Face-off between MPs and social media giants over online hate speech

Yvette Cooper, chair of the committee, said social media executives had a ‘a terrible reputation’.
Yvette Cooper, chair of the committee, said social media executives had a ‘a terrible reputation’. Photograph: Johnny Armstead/Rex/Shutterstock

Social media companies including Twitter, Facebook and Google have come under pressure from MPs for failing to take tougher action to tackle hate speech online.

During heated exchanges at the Commons home affairs committee one Labour MP went as far as accusing internet company executives of “commercial prostitution” and demanding to know whether they had any shame.

Yvette Cooper, the chair of the committee, told social media executives that they had “a terrible reputation” among their users for failing to act on reports of hate speech and other offensive material online.

She prepared for the evidence session on Tuesday by sending Google links to three YouTube videos posted by neo-Nazis including the US white supremacist, David Duke, and National Action, a banned organisation in Britain.

Other MPs on the committee questioned why they could find hate speech material online “within seconds” on social media sites and how Islamic State supporters and neo-Nazi groups could earn advertising revenue through the videos they posted on YouTube.

The social media companies defended their current monitoring arrangements but said they had to rely on their users on a “notify and take down” basis to tackle the problem of online hate. The tech companies’ sheer scale meant it was impossible for them to conduct proactive searches for such material although they were trying to develop technology, including artificial intelligence, that could improve their response to the problem.

But Cooper told the companies their responses were unconvincing and they were not enforcing their own published community standards despite having millions of users in Britain and making billions of pounds from them.

She cited examples of four tweets posted on Monday that made violent threats against public figures that she had reported to Twitter but remained online 24 hours later as the committee took evidence. They included one which referred to Angela Merkel saying she was “a bitch that needed a bullet in the head”. Others included such references to the London mayor, Sadiq Khan, and Gina Miller who brought the Brexit case against the government.

Nick Pickles, Twitter’s head of public policy for the UK, apologised to Cooper for not having looked at their community staff by the time of the hearing but said he expected they would be dealt with at the end of the day, especially as they involved violent threats.

Pickles said three other Twitter accounts notified by the committee had been suspended but no action had been taken against a fourth which included the hashtag #deportallmuslims, as while “highly offensive”, it had not breached the company’s community standards.

The Twitter executive later declined to say how many staff it employed to work on safety and content moderation saying that if he gave a figure people would just say “it is not enough”.

He told the MPs the company had recently rolled out technology to help identify accounts which break its rules, in addition to the system of user reporting: “That’s a step change in how we deal with abuse. We are looking for it and will take action on content even when it hasn’t been reported by users.”

Peter Barron, Google Europe’s vice-president for communications and public affairs, said two of the three Youtube videos reported by the committee had been removed.

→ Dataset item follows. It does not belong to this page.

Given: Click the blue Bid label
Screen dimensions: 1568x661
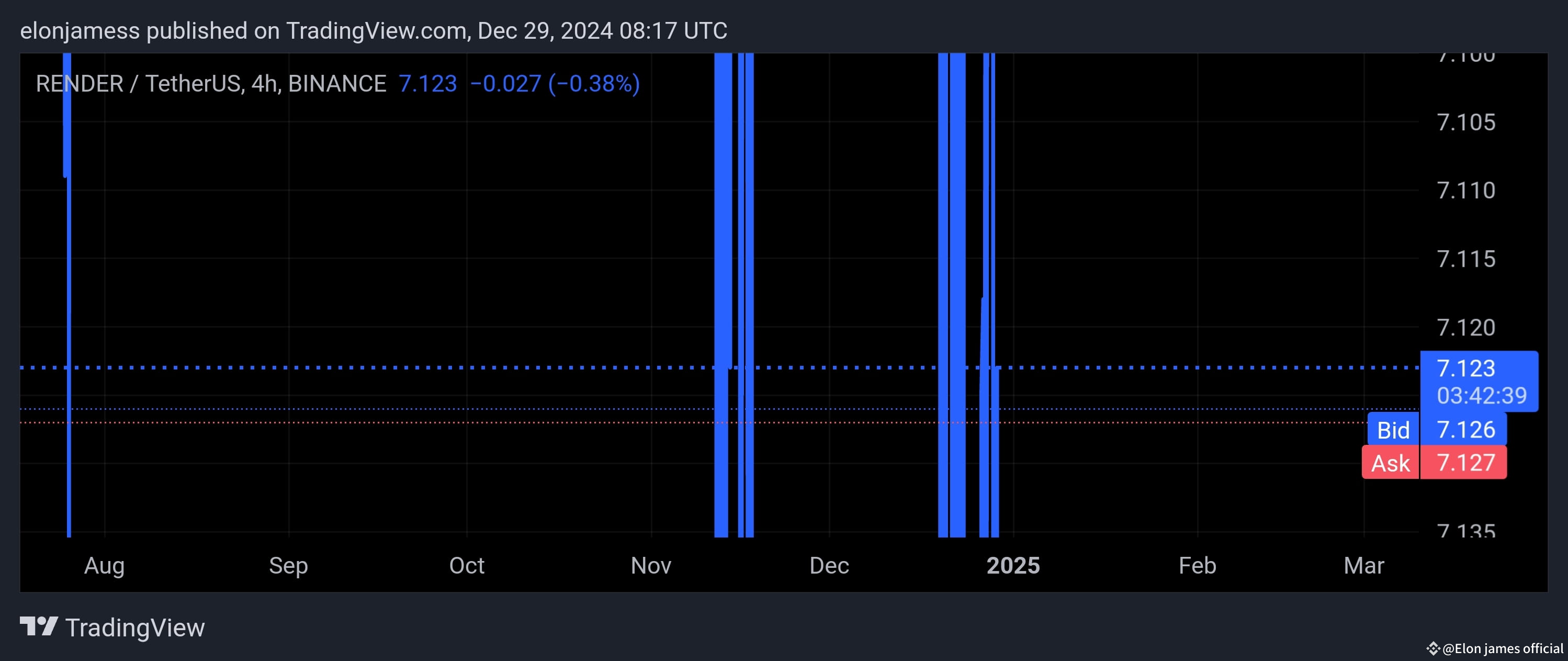Looking at the screenshot, I should pos(1393,430).
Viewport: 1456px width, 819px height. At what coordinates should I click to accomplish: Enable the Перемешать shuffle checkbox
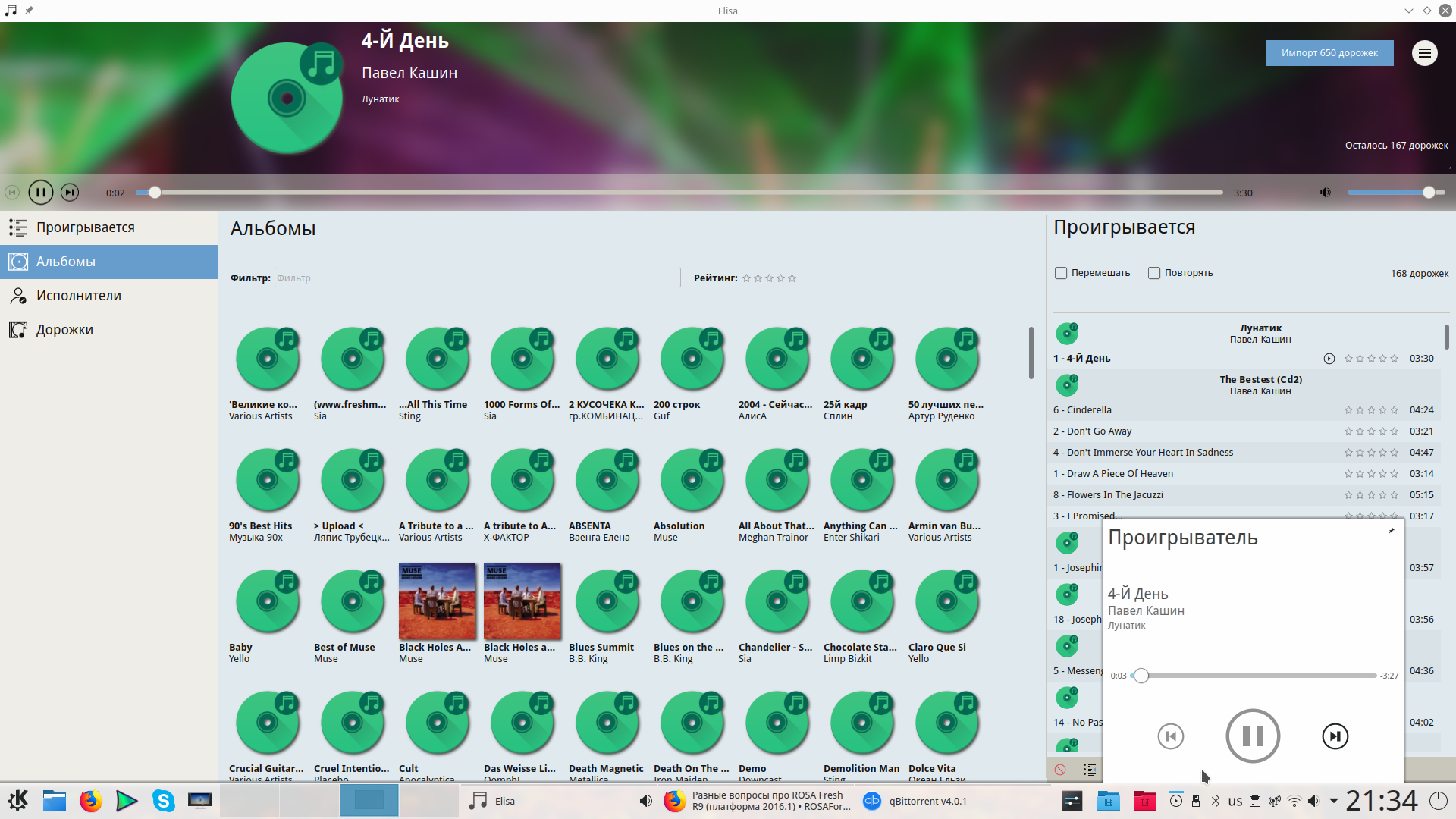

But a fourth, a David Duke video entitled “Jews admit organising white genocide” had not been removed despite being described by Cooper as antisemitic and shocking.

Barron said while many Duke videos had been removed this particular one “did not cross the line into hate speech even though it was shocking and offensive in its nature”.

Simon Milner, EMEA policy director at Facebook, also tried to explain to the MPs why four Facebook pages all remained online including one entitled Ban Islam. He told the committee: “These pages in and of themselves do not violate because we make it clear that you can criticise religions. You cannot express hate against people because of their religion. So Ban Islam is a page which is designed to criticise Islam as a religion. It is not expressly, in and of itself, designed to attack Muslims.”

Milner insisted Facebook deployed a lot of time, effort and resource to tackling the problem. “To suggest we are in some way negligent or not caring about this issue is simply not true,” he said.

But the companies’ responses seemed only to intensify the anger of the MPs. When one company executive explained why a Holocaust denial tweet did not breach its guidelines the veteran Labour MP, David Winnick, told the three executives that they were engaged in little more than “commercial prostitution” and said he would be ashamed to earn his money in the way they did.